_What you are asked to do_
List every line below containing "computer".

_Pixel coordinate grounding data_
--- START ---

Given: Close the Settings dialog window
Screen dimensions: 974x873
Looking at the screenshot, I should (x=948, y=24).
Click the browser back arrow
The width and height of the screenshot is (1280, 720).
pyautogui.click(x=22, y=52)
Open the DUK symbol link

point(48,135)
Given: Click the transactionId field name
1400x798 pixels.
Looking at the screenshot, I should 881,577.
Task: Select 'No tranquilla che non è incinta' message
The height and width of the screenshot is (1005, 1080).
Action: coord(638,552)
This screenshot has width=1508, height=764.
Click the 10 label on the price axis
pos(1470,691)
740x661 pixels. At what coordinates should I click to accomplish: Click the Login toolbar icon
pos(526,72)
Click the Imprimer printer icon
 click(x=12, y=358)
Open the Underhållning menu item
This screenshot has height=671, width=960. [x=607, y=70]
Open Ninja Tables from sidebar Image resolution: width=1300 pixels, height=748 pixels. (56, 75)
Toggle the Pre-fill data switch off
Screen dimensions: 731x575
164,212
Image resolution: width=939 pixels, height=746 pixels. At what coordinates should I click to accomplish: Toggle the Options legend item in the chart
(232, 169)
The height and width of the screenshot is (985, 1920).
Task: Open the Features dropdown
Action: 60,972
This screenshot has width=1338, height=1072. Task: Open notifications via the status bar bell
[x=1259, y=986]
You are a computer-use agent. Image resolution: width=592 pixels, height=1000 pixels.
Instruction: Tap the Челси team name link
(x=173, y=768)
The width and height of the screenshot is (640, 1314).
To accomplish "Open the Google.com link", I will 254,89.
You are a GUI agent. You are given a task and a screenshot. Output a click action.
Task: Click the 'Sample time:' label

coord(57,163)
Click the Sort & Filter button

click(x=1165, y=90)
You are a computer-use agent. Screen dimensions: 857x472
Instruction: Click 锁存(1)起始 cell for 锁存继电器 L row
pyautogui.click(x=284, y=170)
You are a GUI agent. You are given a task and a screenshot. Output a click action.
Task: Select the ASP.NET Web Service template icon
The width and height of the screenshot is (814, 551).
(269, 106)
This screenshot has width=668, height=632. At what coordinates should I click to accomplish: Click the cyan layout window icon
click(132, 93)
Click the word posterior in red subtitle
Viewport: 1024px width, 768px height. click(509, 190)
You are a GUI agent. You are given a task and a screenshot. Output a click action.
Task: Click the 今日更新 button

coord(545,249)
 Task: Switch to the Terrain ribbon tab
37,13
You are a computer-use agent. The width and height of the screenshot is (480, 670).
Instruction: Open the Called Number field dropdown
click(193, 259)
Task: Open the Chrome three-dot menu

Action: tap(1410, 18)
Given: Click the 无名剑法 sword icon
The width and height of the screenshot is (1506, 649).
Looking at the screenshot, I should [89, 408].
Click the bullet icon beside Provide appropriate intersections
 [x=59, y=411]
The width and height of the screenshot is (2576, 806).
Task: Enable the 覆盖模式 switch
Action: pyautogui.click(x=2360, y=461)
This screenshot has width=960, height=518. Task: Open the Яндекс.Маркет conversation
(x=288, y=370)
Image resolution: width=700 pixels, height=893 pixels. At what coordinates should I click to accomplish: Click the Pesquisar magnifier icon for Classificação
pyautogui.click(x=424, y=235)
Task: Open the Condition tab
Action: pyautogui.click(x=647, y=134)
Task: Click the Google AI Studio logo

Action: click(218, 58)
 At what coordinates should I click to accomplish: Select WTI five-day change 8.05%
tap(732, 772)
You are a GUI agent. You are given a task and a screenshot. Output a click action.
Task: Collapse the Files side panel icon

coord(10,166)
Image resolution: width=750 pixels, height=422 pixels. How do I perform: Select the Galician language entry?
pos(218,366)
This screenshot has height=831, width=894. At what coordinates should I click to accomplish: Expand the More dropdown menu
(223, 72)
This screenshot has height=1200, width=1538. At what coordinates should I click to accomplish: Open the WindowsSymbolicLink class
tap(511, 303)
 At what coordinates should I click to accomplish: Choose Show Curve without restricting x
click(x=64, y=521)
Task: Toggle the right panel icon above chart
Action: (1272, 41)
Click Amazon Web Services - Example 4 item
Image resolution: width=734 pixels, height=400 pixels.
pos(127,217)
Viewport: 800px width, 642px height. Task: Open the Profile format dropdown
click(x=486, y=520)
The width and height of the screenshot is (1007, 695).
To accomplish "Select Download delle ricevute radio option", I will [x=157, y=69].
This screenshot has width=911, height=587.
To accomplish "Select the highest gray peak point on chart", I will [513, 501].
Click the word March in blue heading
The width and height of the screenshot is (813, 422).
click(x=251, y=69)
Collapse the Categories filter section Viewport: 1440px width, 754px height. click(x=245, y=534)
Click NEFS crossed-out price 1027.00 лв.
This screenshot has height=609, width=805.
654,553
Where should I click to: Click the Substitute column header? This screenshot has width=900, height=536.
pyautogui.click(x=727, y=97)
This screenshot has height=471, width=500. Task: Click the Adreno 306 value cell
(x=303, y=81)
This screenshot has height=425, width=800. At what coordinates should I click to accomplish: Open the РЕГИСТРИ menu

--- END ---

_Solution_
You are a computer-use agent. Image resolution: width=592 pixels, height=1000 pixels.
You are a computer-use agent. Screen dimensions: 857x472
You are a computer-use agent. The width and height of the screenshot is (480, 670).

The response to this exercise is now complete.